Clinical and prognostic validation of a new diagnostic criteria of sarcopenic obesity based on body composition.

Principal Investigator: Mrs Vittoria Zambon Azevedo
Approved Research ID: 97619
Approval date: June 21st 2023

Lay summary

The aims of this project are to establish an approach to diagnose a disease called sarcopenic obesity (SO). This is a condition whereby people with obesity (i.e. with increased adiposity) have a reduced muscle mass and reduced muscle function, a combination of factors which has many negative health consequences. This condition can worsen the course of many other diseases of the heart, of the liver, of diabetes, etc. Sarcopenia is an aggravating factor of the liver disease in metabolic steatosis and has been associated with increased fibrogenesis and progression to cirrhosis. Insulin resistance related to metabolic dysfunction and senescence also drives the progression of liver injury in patients with metabolic steatosis. Hence SO is part of a constellation of phenotypical changes associated with metabolic dysfunction and can impact the prognosis as an aggravating factor for liver, metabolic and cardiovascular outcomes.

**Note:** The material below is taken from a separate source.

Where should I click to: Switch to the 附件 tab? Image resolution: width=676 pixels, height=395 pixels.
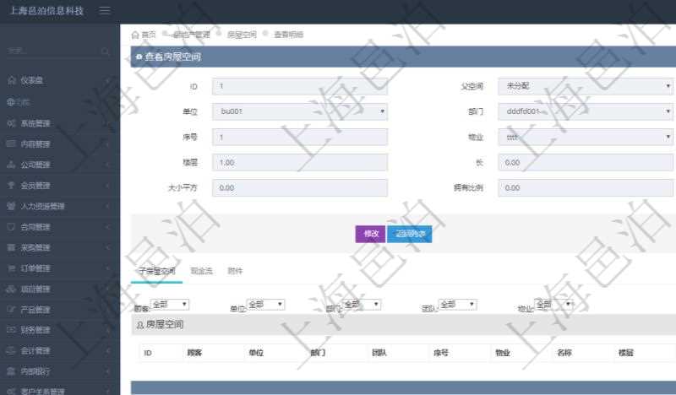[235, 271]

It is therefore important to diagnose SO but current diagnostic methods are heterogeneous and provide very different figures. We established a new diagnostic method based on a thorough analysis of body composition in a cohort of more than 1400 individuals (overweight or obese). We would like to test this diagnostic method in the large UK Biobank as this collection would allow us to determine whether this diagnosis is related to parameters of muscle strength and function that are otherwise not available when using other datasets and also to understand whether it is associated with other health conditions and their outcome (such as myocardial infarction, cirrhosis, severe diabetes, etc).

If our diagnostic method is confirmed as a valuable tool in this independent group of individuals from the UK Biobank, we will be able to present it to the international scientific community in order to have it validated by other researchers from other countries so that it eventually becomes part of accepted the diagnostic management procedures.